Both Mr. Penner and Mr. Dixit appear to have been arrested on the basis of personal vendettas held against them by powerful scions of the ruling establishment. They join many more across the country who, in recent months, have been subject to patterns of arbitrary force or detention – for expressing their views about the new constitution, for instance, or running afoul of earthquake relief regulations – by police who seem to act with impunity in the service of vested interests rather than following due process.
Nepal has committed to fulfilling the requirements of the International Covenant on Civil and Political Rights (ICCPR). Article 19 of the ICCPR is clear that everyone has the right to freedom of expression and that states have only limited authority to restrict the exercise of this right. Yet Article 17 of Nepal's 2015 constitution only guarantees freedom of expression to "every citizen."
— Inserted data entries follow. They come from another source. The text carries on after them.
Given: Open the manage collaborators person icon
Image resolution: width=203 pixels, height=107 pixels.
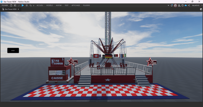Looking at the screenshot, I should coord(179,5).
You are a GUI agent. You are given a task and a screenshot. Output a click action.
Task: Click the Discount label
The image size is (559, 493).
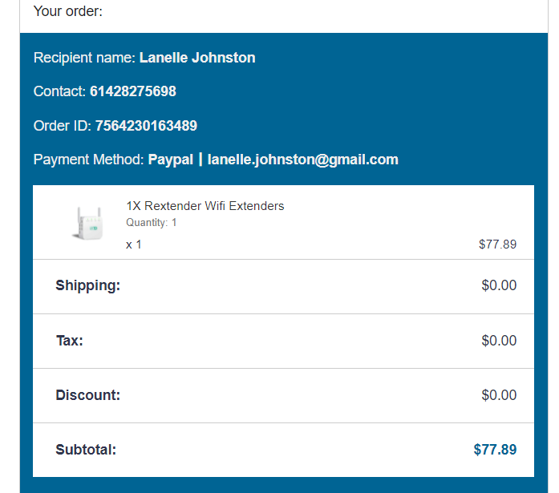[87, 395]
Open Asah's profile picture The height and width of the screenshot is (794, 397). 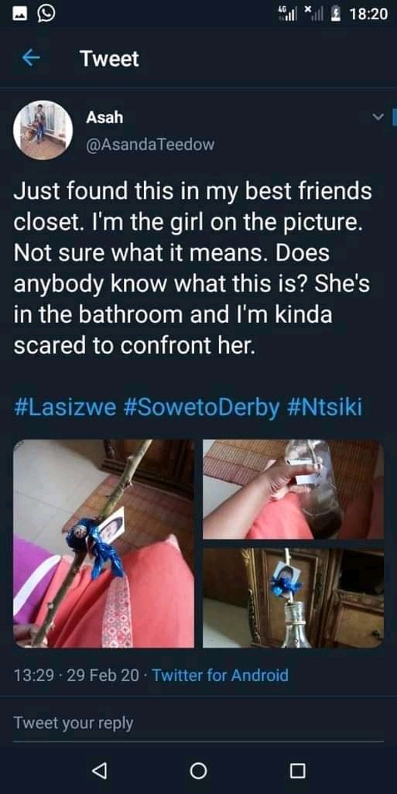click(43, 130)
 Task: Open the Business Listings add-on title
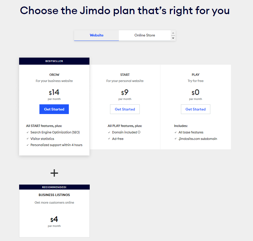coord(54,195)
Moreover, as the UN Human Rights Committee has made clear in General Comment 34, a government can only restrict the right to free expression if it can show a clear link between the inciteful speech, a specific threat, and the restrictions imposed. No such evidence has been produced. Mr. Penner's appeal remains pending at Nepal's Supreme Court while he returns to Canada.
This case highlights a problem that goes far beyond the rights of foreign passport holders. Nepal has more than four million de facto stateless individuals within its borders. Many are stateless in part because the new constitution openly discriminates between men and women in guaranteeing full citizenship to them and their children. The deportation of Mr. Penner sends a signal to all such individuals to keep quiet, as anyone without full citizenship documentation may not be accorded constitutional protections.
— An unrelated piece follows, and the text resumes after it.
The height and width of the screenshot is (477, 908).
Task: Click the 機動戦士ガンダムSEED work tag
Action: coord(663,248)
Nepal's actions contradict its message to donors and foreign investors. Nepal has accepted more than $4-billion in foreign earthquake relief, including $51.7-million from Canada. Only a tiny proportion of those in need have received post-quake aid, with the government apparently intent on penalizing both citizens and foreigners who challenge its approach.
The Nepal Investment Board claims it is "open for business" in publications seeking to attract foreign investment. Yet in a week when Nepal's economic indicators project the lowest annual growth rate in 15 years, the government is deporting a Canadian involved in business investment for his use of social media.
In the interests of the most vulnerable in Nepal, Canada and other countries that have funded good governance programs over the last two decades – through two democracy movements, a civil war and major earthquakes – should take a careful look at these cases and strongly encourage Nepal to honour its commitments to human rights as codified in international law.